NASA'nın 1977 yılında başlattığı Voyager görevi, uzayın derinliklerinden bize yeni bilgiler sunmaya devam ediyor. 1986 yılında Uranüs'ün yanından geçen Voyager 2 sondası, garip bir fenomen tespit etti: Buz devi Uranüs çevresinde güçlü radyasyon sinyalleri algılanmıştı. Ancak bu sıra dışı bulgu, uzun yıllar boyunca bilim insanlarını şaşırtmaya devam etti ve radyasyonun kaynağı bir türlü açıklığa kavuşamadı.
GÜNEŞ RÜZGARININ ETKİSİ ORTAYA ÇIKTI
Voyager’ın kaydettiği eski veriler üzerinde yapılan yeni analizler, sonunda bu gizemi çözdü. NASA fizikçisi Jamie Jasinski'nin liderlik ettiği ve Nature Astronomy dergisinde yayımlanan araştırmaya göre, Uranüs'ün etrafındaki bu radyasyon, gezegenin manyetosferine çarpan aşırı güneş rüzgarlarının bir etkisi. Jasinski, Voyager’ın Uranüs’ü normalde gezegenin çevresinde oluşan koşulların sadece %4’ünde görme şansına sahip olduğunu belirtti. Bu özel durum, güneş rüzgarlarının gezegenin manyetosferini güçlü şekilde etkilediği bir döneme denk geldi.
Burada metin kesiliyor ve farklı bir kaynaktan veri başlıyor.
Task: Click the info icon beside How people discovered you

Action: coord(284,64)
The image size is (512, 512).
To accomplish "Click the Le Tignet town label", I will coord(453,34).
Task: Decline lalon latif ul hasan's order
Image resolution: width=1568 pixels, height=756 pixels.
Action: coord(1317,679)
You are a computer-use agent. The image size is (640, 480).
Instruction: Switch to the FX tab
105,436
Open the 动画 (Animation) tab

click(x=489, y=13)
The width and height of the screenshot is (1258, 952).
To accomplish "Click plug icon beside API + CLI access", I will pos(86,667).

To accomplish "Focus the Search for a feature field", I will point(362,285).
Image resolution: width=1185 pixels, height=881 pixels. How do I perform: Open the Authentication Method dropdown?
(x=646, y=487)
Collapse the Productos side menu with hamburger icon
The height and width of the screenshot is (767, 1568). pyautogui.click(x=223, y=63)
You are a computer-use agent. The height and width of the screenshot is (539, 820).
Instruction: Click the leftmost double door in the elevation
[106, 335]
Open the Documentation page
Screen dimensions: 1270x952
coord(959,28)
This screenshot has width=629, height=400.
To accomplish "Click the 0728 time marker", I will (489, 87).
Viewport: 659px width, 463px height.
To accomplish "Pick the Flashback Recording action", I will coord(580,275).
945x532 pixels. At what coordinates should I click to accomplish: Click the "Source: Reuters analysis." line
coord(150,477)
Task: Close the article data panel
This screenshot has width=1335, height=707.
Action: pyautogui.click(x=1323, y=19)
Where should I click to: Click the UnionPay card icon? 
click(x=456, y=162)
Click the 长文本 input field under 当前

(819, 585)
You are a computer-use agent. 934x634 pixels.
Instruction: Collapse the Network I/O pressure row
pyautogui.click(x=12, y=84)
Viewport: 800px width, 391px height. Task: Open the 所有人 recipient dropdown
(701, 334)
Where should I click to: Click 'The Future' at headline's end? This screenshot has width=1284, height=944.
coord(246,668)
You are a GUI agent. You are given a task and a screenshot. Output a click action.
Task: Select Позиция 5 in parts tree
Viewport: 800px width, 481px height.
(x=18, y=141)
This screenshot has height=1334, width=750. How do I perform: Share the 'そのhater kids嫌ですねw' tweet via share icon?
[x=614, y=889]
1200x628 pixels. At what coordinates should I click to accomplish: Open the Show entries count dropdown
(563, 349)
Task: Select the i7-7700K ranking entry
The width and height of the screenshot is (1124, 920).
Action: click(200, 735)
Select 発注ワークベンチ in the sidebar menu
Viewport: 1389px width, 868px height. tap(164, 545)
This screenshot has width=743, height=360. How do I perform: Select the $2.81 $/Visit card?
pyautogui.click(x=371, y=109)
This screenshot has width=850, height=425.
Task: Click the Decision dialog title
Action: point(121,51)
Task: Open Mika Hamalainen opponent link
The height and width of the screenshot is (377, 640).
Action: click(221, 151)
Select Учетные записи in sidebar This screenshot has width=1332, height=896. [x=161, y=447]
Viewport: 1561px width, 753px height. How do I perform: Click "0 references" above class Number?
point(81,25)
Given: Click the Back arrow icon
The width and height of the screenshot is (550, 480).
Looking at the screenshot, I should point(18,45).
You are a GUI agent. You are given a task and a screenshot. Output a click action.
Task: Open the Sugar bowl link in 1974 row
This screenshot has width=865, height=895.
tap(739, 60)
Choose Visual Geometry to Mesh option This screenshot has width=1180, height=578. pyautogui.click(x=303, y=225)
Tıpkı Dünya gibi Uranüs de gezegenini zararlı güneş fırtınalarından koruyan bir manyetosfere sahip. Manyetosfer, gezegenin etrafındaki manyetik alanı kapsayan bir bölge olarak güneş parçacıklarını engeller. Ancak Voyager’ın gözlemlerine göre, Uranüs’ün manyetosferi yoğun güneş rüzgarları tarafından sıkıştırıldı. Bu baskı, manyetik alan içindeki plazmayı daraltarak sıkıştırdı ve güneş rüzgarı partiküllerinin radyasyon kuşaklarına girmesine yol açtı. Bu süreç, gezegenin etrafında doğal radyasyon alanları yaratılmasına neden oldu.
URANÜS’ÜN UYDULARINDA YAŞAM BELİRTİLERİ Mİ?
Voyager’ın verilerinin şaşırtıcı bir diğer sonucu ise Uranüs’ün beş büyük uydusundan bazılarında hala aktif süreçlerin olabileceğine işaret etmesiydi. Çevresel şartların ve manyetik etkilerin araştırılmasına dayanarak bilim insanları, bu uydularda yaşamı destekleyebilecek bazı dinamik süreçlerin var olabileceğini düşünüyorlar.
NTV'de yer alan habere göre; Uranüs, şu anda Voyager 2’nin gözlemleri dışında ayrıntılı şekilde incelenmiş değil. Ancak bu bulguların ardından NASA, gelecekte Uranüs’e dönüş yapmayı hedefliyor. Yaklaşık 2,9 milyar kilometre uzaklıkta bulunan bu gizemli gezegen, bilim insanları için evrenin sırlarına ulaşmada önemli bir odak noktası haline geldi. Gelecekteki bir uzay görevi kapsamında, Uranüs ve uydularına daha detaylı bir bakış sunarak yaşam belirtisi araştırmalarına da ışık tutması bekleniyor.
VOYAGER SONDALARININ YILDIZLARARASI SERÜVENİ SÜRÜYOR
Öte yandan Voyager sondaları, görev sürelerini çoktan aşmalarına rağmen, yıldızlararası uzaydaki yolculuklarına devam ediyor. NASA tarafından 1977’de fırlatılan Voyager 1 ve Voyager 2 sondaları, galaksinin derinliklerinde milyarlarca yıl sürecek bir keşif yolculuğuna çıktı.